### Set problem
Format the lines of the records below as a JSON list of strings, one string for each line. Leave out blank lines.

### Data lines
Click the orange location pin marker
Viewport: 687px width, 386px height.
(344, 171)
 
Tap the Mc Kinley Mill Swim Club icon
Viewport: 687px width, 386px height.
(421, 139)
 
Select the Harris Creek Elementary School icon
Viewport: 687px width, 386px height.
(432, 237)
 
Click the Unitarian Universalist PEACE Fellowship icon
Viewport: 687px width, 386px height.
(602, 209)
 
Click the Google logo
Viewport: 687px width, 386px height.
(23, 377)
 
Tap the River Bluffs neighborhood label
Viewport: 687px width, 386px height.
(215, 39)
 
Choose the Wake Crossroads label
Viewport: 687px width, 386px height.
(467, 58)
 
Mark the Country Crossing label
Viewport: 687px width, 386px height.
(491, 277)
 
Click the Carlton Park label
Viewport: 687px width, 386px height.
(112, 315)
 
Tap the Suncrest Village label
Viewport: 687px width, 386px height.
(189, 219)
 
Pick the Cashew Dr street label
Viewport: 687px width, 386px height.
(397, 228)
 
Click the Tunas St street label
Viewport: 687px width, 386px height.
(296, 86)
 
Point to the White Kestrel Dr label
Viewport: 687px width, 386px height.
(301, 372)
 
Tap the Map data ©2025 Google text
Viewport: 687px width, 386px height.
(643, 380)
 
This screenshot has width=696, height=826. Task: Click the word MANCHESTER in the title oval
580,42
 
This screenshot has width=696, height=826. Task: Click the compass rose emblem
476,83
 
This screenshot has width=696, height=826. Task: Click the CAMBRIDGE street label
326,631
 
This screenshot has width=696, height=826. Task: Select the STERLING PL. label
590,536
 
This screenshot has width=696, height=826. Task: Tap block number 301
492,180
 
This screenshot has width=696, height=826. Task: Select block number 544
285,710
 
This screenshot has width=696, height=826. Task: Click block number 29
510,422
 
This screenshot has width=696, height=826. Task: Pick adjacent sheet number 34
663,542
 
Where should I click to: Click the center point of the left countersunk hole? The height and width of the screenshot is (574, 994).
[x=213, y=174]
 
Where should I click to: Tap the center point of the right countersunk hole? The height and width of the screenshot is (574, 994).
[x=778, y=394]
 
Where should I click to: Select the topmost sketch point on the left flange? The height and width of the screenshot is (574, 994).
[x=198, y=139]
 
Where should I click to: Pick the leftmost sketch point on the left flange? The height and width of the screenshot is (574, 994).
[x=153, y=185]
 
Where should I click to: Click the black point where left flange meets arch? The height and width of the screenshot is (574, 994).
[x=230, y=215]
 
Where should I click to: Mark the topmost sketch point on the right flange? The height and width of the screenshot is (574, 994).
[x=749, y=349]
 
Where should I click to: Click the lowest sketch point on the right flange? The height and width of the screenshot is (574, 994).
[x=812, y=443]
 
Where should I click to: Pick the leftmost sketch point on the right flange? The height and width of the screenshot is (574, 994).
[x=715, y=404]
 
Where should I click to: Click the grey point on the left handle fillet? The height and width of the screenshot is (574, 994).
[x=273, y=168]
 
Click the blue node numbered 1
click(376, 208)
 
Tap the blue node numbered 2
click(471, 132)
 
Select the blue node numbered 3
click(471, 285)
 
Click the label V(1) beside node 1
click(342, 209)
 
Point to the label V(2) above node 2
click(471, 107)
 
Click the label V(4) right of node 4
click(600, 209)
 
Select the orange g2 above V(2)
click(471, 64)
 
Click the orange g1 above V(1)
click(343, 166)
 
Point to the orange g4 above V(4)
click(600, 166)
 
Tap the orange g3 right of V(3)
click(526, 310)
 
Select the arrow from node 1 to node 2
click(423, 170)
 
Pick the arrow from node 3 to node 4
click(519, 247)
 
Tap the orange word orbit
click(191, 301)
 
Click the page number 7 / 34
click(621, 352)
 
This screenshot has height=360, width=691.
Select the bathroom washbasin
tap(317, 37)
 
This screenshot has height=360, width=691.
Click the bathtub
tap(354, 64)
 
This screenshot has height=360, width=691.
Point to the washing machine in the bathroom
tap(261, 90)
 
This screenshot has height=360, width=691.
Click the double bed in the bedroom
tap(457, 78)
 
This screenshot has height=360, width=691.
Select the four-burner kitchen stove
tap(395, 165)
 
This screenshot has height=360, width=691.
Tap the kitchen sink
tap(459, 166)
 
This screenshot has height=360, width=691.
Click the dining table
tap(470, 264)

### Finished task
[
  "Click the orange location pin marker",
  "Viewport: 687px width, 386px height.",
  "(344, 171)",
  "Tap the Mc Kinley Mill Swim Club icon",
  "Viewport: 687px width, 386px height.",
  "(421, 139)",
  "Select the Harris Creek Elementary School icon",
  "Viewport: 687px width, 386px height.",
  "(432, 237)",
  "Click the Unitarian Universalist PEACE Fellowship icon",
  "Viewport: 687px width, 386px height.",
  "(602, 209)",
  "Click the Google logo",
  "Viewport: 687px width, 386px height.",
  "(23, 377)",
  "Tap the River Bluffs neighborhood label",
  "Viewport: 687px width, 386px height.",
  "(215, 39)",
  "Choose the Wake Crossroads label",
  "Viewport: 687px width, 386px height.",
  "(467, 58)",
  "Mark the Country Crossing label",
  "Viewport: 687px width, 386px height.",
  "(491, 277)",
  "Click the Carlton Park label",
  "Viewport: 687px width, 386px height.",
  "(112, 315)",
  "Tap the Suncrest Village label",
  "Viewport: 687px width, 386px height.",
  "(189, 219)",
  "Pick the Cashew Dr street label",
  "Viewport: 687px width, 386px height.",
  "(397, 228)",
  "Click the Tunas St street label",
  "Viewport: 687px width, 386px height.",
  "(296, 86)",
  "Point to the White Kestrel Dr label",
  "Viewport: 687px width, 386px height.",
  "(301, 372)",
  "Tap the Map data ©2025 Google text",
  "Viewport: 687px width, 386px height.",
  "(643, 380)",
  "This screenshot has width=696, height=826. Task: Click the word MANCHESTER in the title oval",
  "580,42",
  "This screenshot has width=696, height=826. Task: Click the compass rose emblem",
  "476,83",
  "This screenshot has width=696, height=826. Task: Click the CAMBRIDGE street label",
  "326,631",
  "This screenshot has width=696, height=826. Task: Select the STERLING PL. label",
  "590,536",
  "This screenshot has width=696, height=826. Task: Tap block number 301",
  "492,180",
  "This screenshot has width=696, height=826. Task: Select block number 544",
  "285,710",
  "This screenshot has width=696, height=826. Task: Click block number 29",
  "510,422",
  "This screenshot has width=696, height=826. Task: Pick adjacent sheet number 34",
  "663,542",
  "Where should I click to: Click the center point of the left countersunk hole? The height and width of the screenshot is (574, 994).",
  "[x=213, y=174]",
  "Where should I click to: Tap the center point of the right countersunk hole? The height and width of the screenshot is (574, 994).",
  "[x=778, y=394]",
  "Where should I click to: Select the topmost sketch point on the left flange? The height and width of the screenshot is (574, 994).",
  "[x=198, y=139]",
  "Where should I click to: Pick the leftmost sketch point on the left flange? The height and width of the screenshot is (574, 994).",
  "[x=153, y=185]",
  "Where should I click to: Click the black point where left flange meets arch? The height and width of the screenshot is (574, 994).",
  "[x=230, y=215]",
  "Where should I click to: Mark the topmost sketch point on the right flange? The height and width of the screenshot is (574, 994).",
  "[x=749, y=349]",
  "Where should I click to: Click the lowest sketch point on the right flange? The height and width of the screenshot is (574, 994).",
  "[x=812, y=443]",
  "Where should I click to: Pick the leftmost sketch point on the right flange? The height and width of the screenshot is (574, 994).",
  "[x=715, y=404]",
  "Where should I click to: Click the grey point on the left handle fillet? The height and width of the screenshot is (574, 994).",
  "[x=273, y=168]",
  "Click the blue node numbered 1",
  "click(376, 208)",
  "Tap the blue node numbered 2",
  "click(471, 132)",
  "Select the blue node numbered 3",
  "click(471, 285)",
  "Click the label V(1) beside node 1",
  "click(342, 209)",
  "Point to the label V(2) above node 2",
  "click(471, 107)",
  "Click the label V(4) right of node 4",
  "click(600, 209)",
  "Select the orange g2 above V(2)",
  "click(471, 64)",
  "Click the orange g1 above V(1)",
  "click(343, 166)",
  "Point to the orange g4 above V(4)",
  "click(600, 166)",
  "Tap the orange g3 right of V(3)",
  "click(526, 310)",
  "Select the arrow from node 1 to node 2",
  "click(423, 170)",
  "Pick the arrow from node 3 to node 4",
  "click(519, 247)",
  "Tap the orange word orbit",
  "click(191, 301)",
  "Click the page number 7 / 34",
  "click(621, 352)",
  "This screenshot has height=360, width=691.",
  "Select the bathroom washbasin",
  "tap(317, 37)",
  "This screenshot has height=360, width=691.",
  "Click the bathtub",
  "tap(354, 64)",
  "This screenshot has height=360, width=691.",
  "Point to the washing machine in the bathroom",
  "tap(261, 90)",
  "This screenshot has height=360, width=691.",
  "Click the double bed in the bedroom",
  "tap(457, 78)",
  "This screenshot has height=360, width=691.",
  "Select the four-burner kitchen stove",
  "tap(395, 165)",
  "This screenshot has height=360, width=691.",
  "Tap the kitchen sink",
  "tap(459, 166)",
  "This screenshot has height=360, width=691.",
  "Click the dining table",
  "tap(470, 264)"
]